At September 30, 2004, the Companys total deposits and borrowings maturing or repricing within one year exceeded its total interest-earning assets maturing or repricing within one year by $88.8 million, representing a one year negative gap of 4.52% of total assets, compared to a one year negative gap of $148.6 million, or 7.81%, of total assets at June 30, 2004. The Companys gap position changed from June 30, 2004 primarily due to a decline in market interest rates, which resulted in a moderate increase in prepayment activity assumptions on loans and mortgage-backed securities. The accelerated cash flows were also affected by the early redemption of a callable agency security. Additionally, due to the recent decrease in long-term interest rates, certain investment securities with callable features are now assumed to be redeemed within one year. Furthermore, the short-term estimated cash flows of the Companys interest-bearing liabilities decreased due to the extension of medium-term borrowings and certificates of deposits maturing beyond one year.
In evaluating the Companys exposure to interest rate risk, certain limitations inherent in the method of interest rate gap analysis must be considered. For example, although certain assets and liabilities may have similar maturities or periods to repricing, they may react in different degrees to changes in market interest rates. Also, the interest rates on certain types of assets and liabilities may fluctuate in advance of changes in market interest rates, while interest rates on other types may lag behind changes in market rates. Additionally, certain assets, such as adjustable rate mortgages, have features which restrict changes in interest rates in the short-term and over the life of the asset. Further, in the event of a change in interest rates, prepayment and early withdrawal levels may deviate significantly from those assumed in calculating the gap position. Finally, the ability of many borrowers to service their debt may decrease in the event of an interest rate increase. The Company considers all of these factors in monitoring its exposure to interest rate risk.

+ + + + +

WHAT YOU WILL DO:
For each statement, say whether it agrees with the text on interest rate gap. Answer yes or no, and quote the words of the text that decide it.
1. At September 30, 2004, the one-year negative gap equaled 4.52% of total assets.
2. The gap position changed from June 30, 2004 mainly because market interest rates rose.
3. Adjustable rate mortgages have features that restrict changes in interest rates.
The records after this point are separate material with no connection to the text on interest rate gap.

DATASET EXTRACT:
+ + + + +

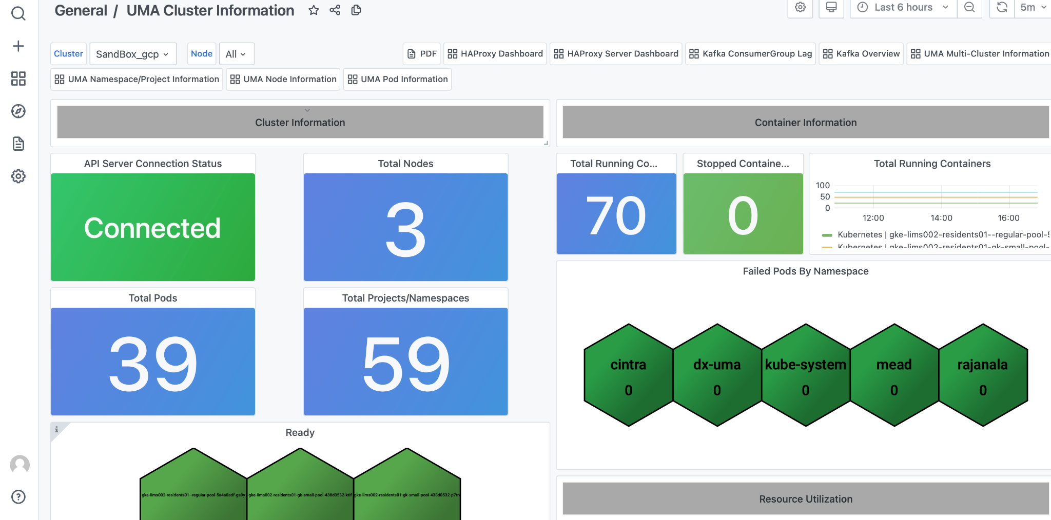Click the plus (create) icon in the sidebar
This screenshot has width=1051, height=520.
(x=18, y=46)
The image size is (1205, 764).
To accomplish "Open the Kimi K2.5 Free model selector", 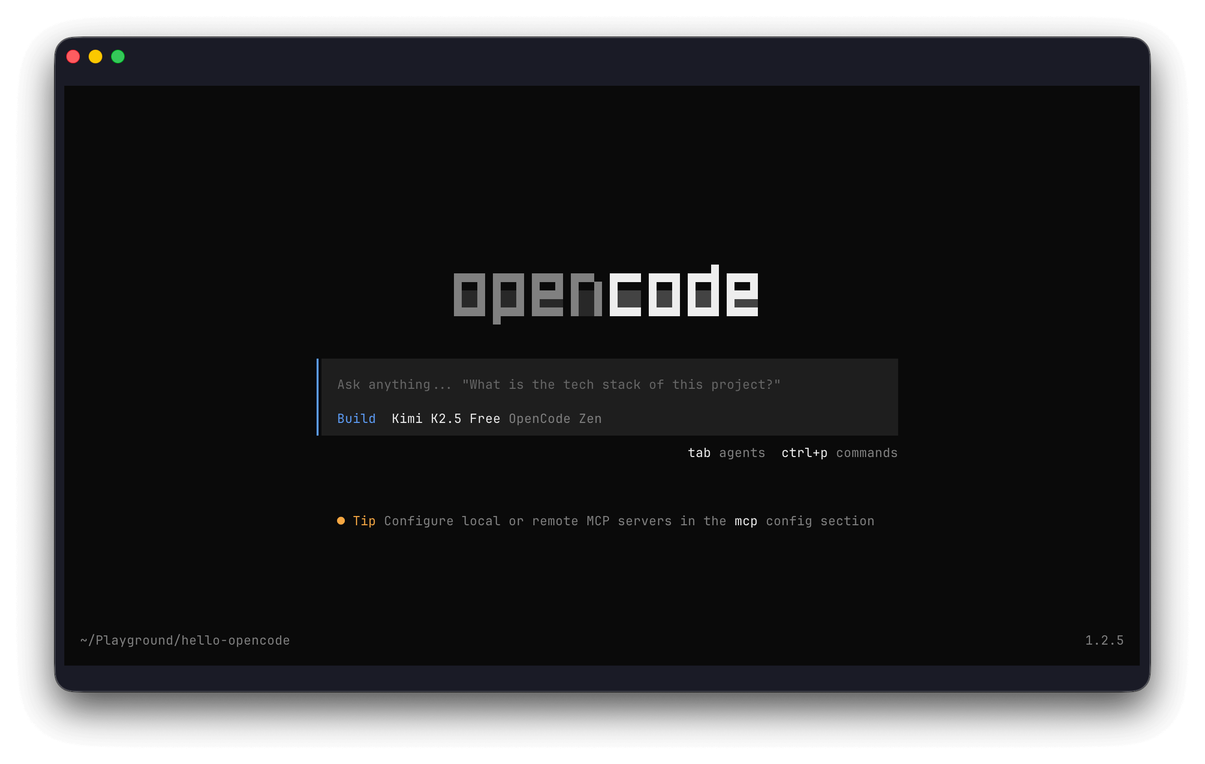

+ + + + +

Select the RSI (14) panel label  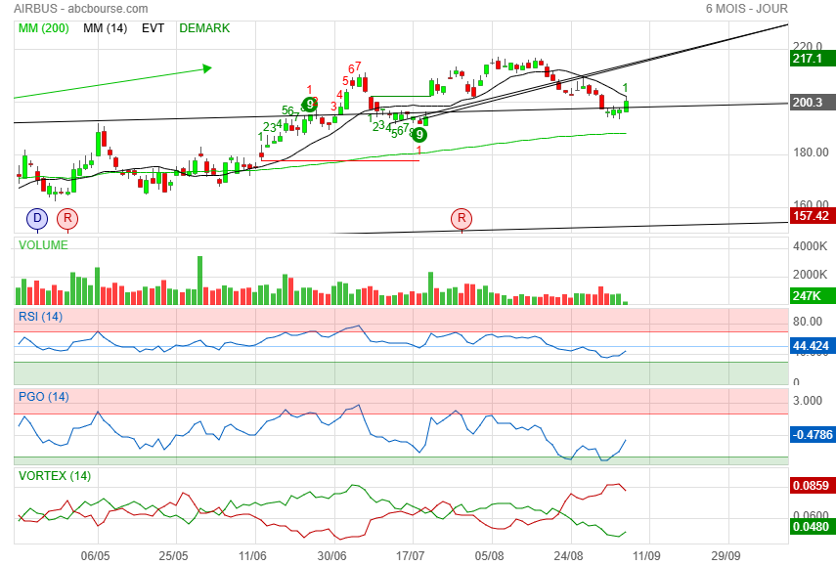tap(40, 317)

+ + + + +

PROBLEM SOLUTION:
1. Yes: "representing a one year negative gap of 4.52% of total assets"
2. No: "primarily due to a decline in market interest rates"
3. Yes: "certain assets, such as adjustable rate mortgages, have features which restrict changes in interest rates in the short-term and over the life of the asset"